In this section, we learned about and implemented the basic sampling loop used by diffusion models. The first thing we implemented was the noising step used add noise to the images, which the diffusion model would then be able to remove. We also compared how iterative denoising did against one-step-denoising, as well as the gaussian blur we have been familiarized with throughout the course. Through this, we can noticeably see that iterative denoising performs better than the other options.
In addition to the previous part, we implemented a basic sampling loop to generate images from start. This is done by starting with pure noise, and denoising from there based on some prompt embedding (in this case "a high quality photo"). This is also done from i_start = 0.
From there, we improve the results by using the Classifier-Free Guidance technique (or CFG). This uses some unconditional prompt to improve image quality. We use this unconditional prompt as well as the old prompt to generate a new noise estimate as some combination between the model outputs for the prompts.
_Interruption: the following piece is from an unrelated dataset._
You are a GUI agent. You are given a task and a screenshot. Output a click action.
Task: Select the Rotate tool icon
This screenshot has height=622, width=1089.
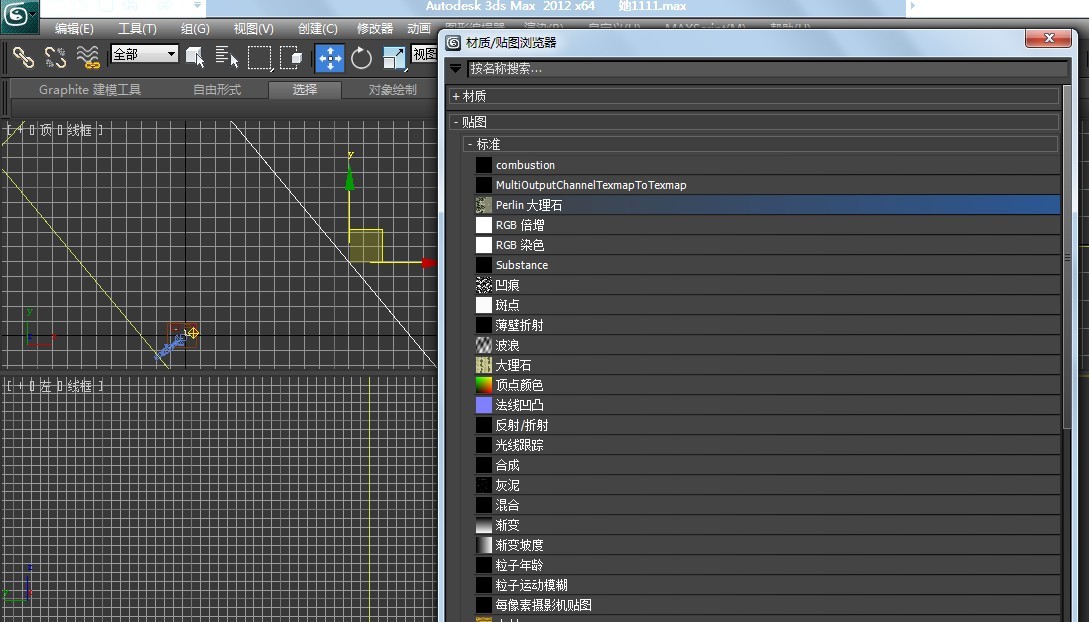click(x=360, y=57)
For this section, instead of generating from pure noise, we instead add varied amounts of noise to the image and denoise from there (resulting in a similar) but still quite different image).
We also repeat this for digital/hand drawn images, as the diffusion model is trained on natural images, so we get more "realistic" images back.
For this section, we do a similar process to before, but we add an additional mask. In this masked region, after every dnoising step, we force the image to have the same pixels as outside of the mask, thereby only allowing the diffusion model to generate inside the mask itself, while also inferring what the image looks like using the outside context.
This does a similar process to part 4, but instead of using the default "high quality image", we instead use a different prompt on which to condition the model output, to make the image look like the prompt but still resembling the original image in some way.
The general idea behind this section is that, we can produce two different noise estimates for the image. The first one is for the first prompt, on the regular image. Then we can also generate a noise estimate for the flipped image using a second prompt. Then we can take the average of these two estimates, to produce an image that looks somewhat like the first prompt normally, and somewhat like the second prompt when flipped.
This is simliar to a previous project we did, where you use the high frequencies of one image and the low frequencies of another image to produce a hybrid image that looks different depending on how far you are. For this, we use a similar idea to part 7 along with the previous idea, and generate two noise estimates for two different prompts. Then we use the highpass and lowpass filters (essentially just a gaussian kernel to blur, or get the difference between the original and blur), to produce a noise estimate, such that the denoised image is a hybrid image of both prompts.
For this part, we first implemented a basic UNet. I added a few extra skip connections to it in the 2nd half of the convblocks themselves to help improve performance. Where this differs from the true implementation of diffusion is that we estimate what the final image is, instead of the noise, by using the L2 distance between the estimated image and true image as the loss. We also held the noise amount constant, which was at sigma=0.5, and show that it doesn't generalize well to different values.
Now we begin to use some of the ideas we saw in part a. For time conditioning, we modify the model so that it takes the current timestep to condition the model output. This allows us to also do iterative denoising, so now we also estimate the amount of noise rather than the final image, which is also closer to how diffusion actually works. We also insert a fully connected block into the model to process the timstep data, and I've also added an extra skip connection here as well in the second linear layer.
Following the time conditioning, we also add class conditioning, where we feed in the class which we are training on (and during generation). The model handles it in a similar way, except we also one-hot encode the class into a vector, as well as have an unconditional vector which is just a vector of 0s. This is handled by masking the data with 0s. During the trainig process, we mask it 10% of the time. This also allows us to use CFG to generate the samples.